The Northern Ledger

Amplifying Northern Voices Since 2018

Northern Ireland keeps parental bereavement pay in force

Northern Ireland has acted to keep statutory parental bereavement pay in place. The Department for the Economy signed the amendment on 19 March 2026 and it took effect on 20 March, removing the ‘expiry’ clause from the 2023 regulations to avoid any gap in support for bereaved parents.

In plain terms, the 2026 change deletes regulation 37 (expiry) from the Statutory Parental Bereavement Pay (General) (No. 2) Regulations (Northern Ireland) 2023. The measure is subject to Assembly approval within six months, but protections apply now, giving families and employers clarity while formal sign‑off proceeds.

What remains in force today is straightforward: up to two weeks’ parental bereavement leave and, for those who qualify, statutory pay following the death of a child under 18 or a stillbirth after 24 weeks. Northern Ireland has operated this framework since 6 April 2022, aligning with the wider UK approach. (nidirect.gov.uk)

The next step is already timetabled. From 6 April 2026, Northern Ireland will extend the scheme to cover miscarriage and other pregnancy loss at any stage, with statutory pay becoming a day‑one right. The Department for the Economy set this out in its consultation response, and sector bodies have urged employers to prepare. (economy-ni.gov.uk)

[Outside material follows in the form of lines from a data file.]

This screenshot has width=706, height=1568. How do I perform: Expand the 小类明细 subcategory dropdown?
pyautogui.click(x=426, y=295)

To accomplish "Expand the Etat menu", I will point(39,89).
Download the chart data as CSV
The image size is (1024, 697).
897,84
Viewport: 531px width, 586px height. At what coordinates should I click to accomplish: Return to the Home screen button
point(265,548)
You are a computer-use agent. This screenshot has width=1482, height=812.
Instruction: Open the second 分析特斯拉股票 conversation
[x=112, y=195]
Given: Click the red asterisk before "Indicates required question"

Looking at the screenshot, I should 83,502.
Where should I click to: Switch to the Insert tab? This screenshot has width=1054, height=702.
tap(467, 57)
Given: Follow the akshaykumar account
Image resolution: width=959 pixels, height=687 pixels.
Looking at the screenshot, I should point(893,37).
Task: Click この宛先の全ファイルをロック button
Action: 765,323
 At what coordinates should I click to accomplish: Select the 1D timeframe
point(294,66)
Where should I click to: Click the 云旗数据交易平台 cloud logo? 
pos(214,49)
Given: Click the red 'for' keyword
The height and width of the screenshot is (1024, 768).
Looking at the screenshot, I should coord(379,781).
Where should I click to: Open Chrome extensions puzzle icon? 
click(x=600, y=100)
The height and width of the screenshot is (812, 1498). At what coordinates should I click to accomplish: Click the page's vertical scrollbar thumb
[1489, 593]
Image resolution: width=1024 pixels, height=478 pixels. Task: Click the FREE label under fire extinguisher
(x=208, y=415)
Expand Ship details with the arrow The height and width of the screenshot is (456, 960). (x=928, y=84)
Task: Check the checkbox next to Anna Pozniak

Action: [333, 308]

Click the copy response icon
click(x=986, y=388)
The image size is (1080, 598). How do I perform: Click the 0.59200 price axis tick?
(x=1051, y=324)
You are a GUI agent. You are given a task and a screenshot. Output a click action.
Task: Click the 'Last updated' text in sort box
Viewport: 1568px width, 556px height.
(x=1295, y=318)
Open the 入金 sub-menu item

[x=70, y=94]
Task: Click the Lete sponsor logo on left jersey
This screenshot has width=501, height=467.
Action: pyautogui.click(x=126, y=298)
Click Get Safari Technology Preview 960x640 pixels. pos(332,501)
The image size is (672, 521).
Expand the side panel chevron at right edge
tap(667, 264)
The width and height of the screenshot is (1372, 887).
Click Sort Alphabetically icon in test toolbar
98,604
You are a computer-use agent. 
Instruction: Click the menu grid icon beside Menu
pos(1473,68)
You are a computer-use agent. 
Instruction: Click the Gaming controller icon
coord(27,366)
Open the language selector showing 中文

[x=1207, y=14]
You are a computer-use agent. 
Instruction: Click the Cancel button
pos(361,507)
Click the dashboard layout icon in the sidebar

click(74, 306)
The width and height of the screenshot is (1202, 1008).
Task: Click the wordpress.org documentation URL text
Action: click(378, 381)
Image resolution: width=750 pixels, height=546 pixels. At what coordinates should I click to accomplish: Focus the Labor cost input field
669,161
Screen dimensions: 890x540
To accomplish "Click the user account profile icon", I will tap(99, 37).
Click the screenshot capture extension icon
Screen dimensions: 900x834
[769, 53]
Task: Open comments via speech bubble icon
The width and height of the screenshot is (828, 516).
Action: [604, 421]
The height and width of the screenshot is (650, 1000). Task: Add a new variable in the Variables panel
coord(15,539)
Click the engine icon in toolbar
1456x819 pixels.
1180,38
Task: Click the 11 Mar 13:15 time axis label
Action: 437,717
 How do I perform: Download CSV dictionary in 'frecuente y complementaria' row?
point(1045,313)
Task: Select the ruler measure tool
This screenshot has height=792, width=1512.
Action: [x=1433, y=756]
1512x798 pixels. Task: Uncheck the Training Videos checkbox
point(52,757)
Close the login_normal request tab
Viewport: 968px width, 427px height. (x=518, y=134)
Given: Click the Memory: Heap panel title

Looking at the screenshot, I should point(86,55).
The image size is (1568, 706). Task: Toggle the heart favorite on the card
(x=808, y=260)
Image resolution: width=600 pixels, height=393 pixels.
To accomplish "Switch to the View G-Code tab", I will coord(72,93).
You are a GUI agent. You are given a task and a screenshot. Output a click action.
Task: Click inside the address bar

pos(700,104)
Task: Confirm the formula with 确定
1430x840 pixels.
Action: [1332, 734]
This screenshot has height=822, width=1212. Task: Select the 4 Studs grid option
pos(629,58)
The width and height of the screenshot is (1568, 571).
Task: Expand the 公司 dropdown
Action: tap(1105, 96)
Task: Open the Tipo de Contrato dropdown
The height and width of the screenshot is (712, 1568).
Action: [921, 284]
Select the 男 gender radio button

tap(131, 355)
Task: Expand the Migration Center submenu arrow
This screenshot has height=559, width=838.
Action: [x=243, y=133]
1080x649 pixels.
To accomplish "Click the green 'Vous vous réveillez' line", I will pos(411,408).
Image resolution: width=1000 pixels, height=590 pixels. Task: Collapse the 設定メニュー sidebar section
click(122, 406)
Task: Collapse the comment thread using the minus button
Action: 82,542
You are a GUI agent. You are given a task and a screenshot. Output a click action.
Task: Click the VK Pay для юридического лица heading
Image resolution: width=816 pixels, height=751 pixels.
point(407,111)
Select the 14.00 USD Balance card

For payroll and HR teams, administration should be light‑touch. HMRC said in February’s Employer Bulletin that, for miscarriage cases from April, employees will provide a simple self‑declaration plus the date the loss was discovered. Update policies and brief managers now so requests are handled promptly and sensitively. (gov.uk)

As with other family‑related payments, statutory parental bereavement pay is paid by employers and reclaimed through PAYE under established HMRC rules. The tax treatment follows HMRC guidance in the Employment Income Manual. (gov.uk)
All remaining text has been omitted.